L’idée d’imaginer Édith Piaf devenue brésilienne s’impose alors, à condition d’accomplir une relecture élégante. Il a fait appel à ses amis et complices de Casuarina, et notamment Daniel Montes, guitariste et arrangeur du groupe.

D’emblée, une révolution copernicienne s’impose : les Brésiliens chantant plus grave que les Français, il convient de baisser toutes les tonalités. Une suavité s’impose naturellement, calmant l’emphase qui tente souvent les interprètes de Piaf, entraînés vers les majuscules aiguës de son théâtre émotionnel.

Nicola adapte des chansons en compagnie du journaliste et écrivain Igor Ribeiro, déjà auteur notamment d’Amanhã já era, chanson diffusée par les radios françaises au printemps 2018. Sous la direction de Daniel Montes, les classiques de Piaf se glissent ensuite dans des formes très brésiliennes – un jongo avec des couleurs de funk carioca pour Padam, padam, un carimbó pour Non, je ne regrette rien, une rythmique nordestine pour La Vie en rose… Le pays étant aussi ouvert que la France aux emprunts extérieurs, on découvre aussi un boléro dans Sous le ciel de Paris, une danse à la Fred Astaire sous Milord…

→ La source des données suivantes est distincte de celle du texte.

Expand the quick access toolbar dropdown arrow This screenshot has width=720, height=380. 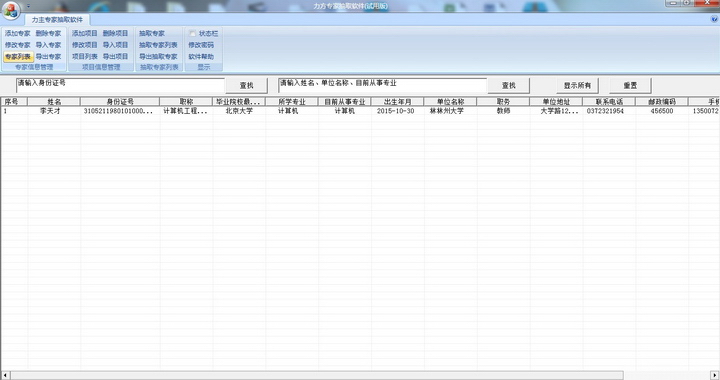(x=28, y=6)
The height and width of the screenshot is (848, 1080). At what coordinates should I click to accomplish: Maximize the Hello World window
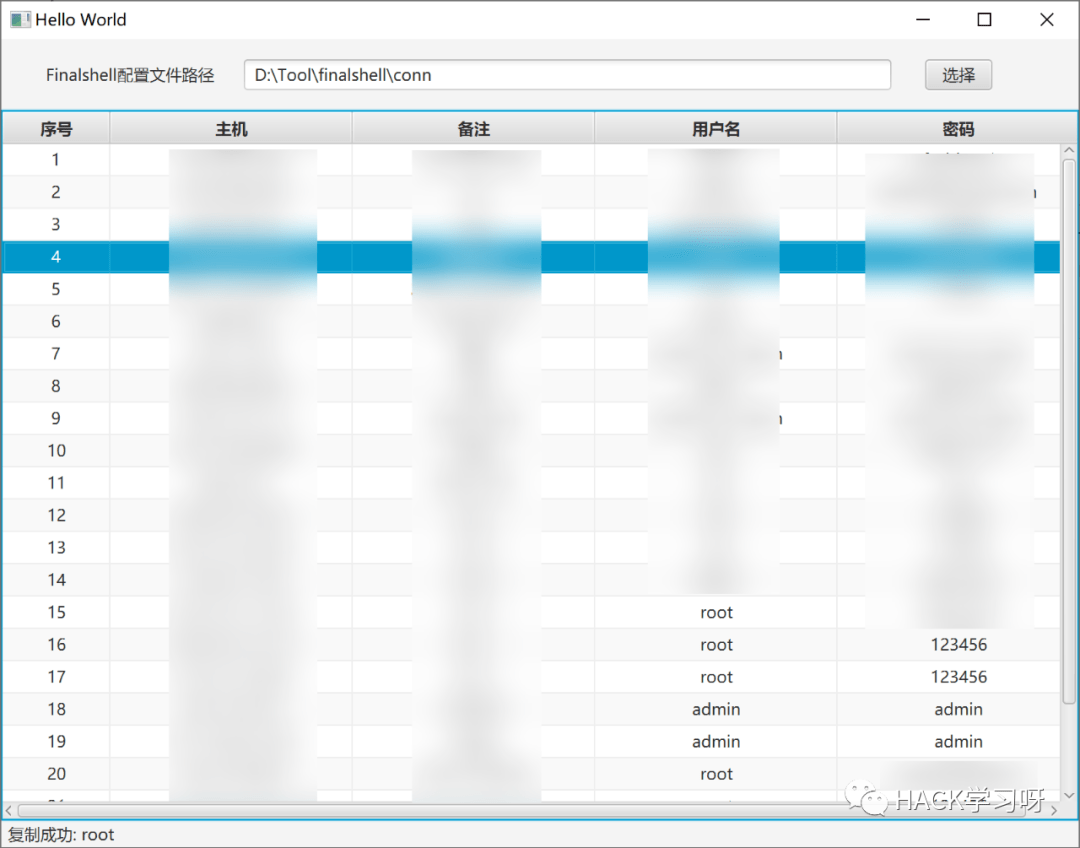pyautogui.click(x=984, y=19)
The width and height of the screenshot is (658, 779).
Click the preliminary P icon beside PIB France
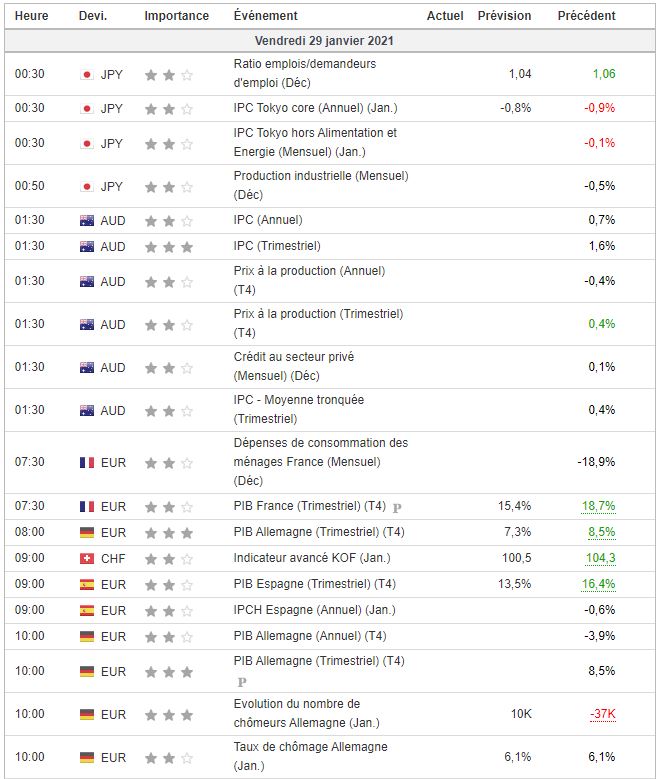point(397,508)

Tout s’est passé comme si les enregistrements célébrissimes de Piaf étaient des maquettes pour lesquelles Nicola Són laissait la liberté à Daniel Montes de les traiter comme des chansons neuves. Ce ne seront donc pas neuf standards français tropicalisés, mais neuf titres mis en scène avec majesté par un des arrangeurs les plus lettrés du Brésil.

Et l’on se prend à rêver d’une Piaf qui ne se serait passionnée que pour la finesse de la sensation plutôt que pour les grands flots d’émotion, pour la netteté du dessin harmonique plutôt que pour la charpente du pathos.

Peut-être est-ce là l’apport le plus singulier de cet album uchronique : il faut ce détour par le Brésil pour découvrir une Édith Piaf à l’impeccable élégance.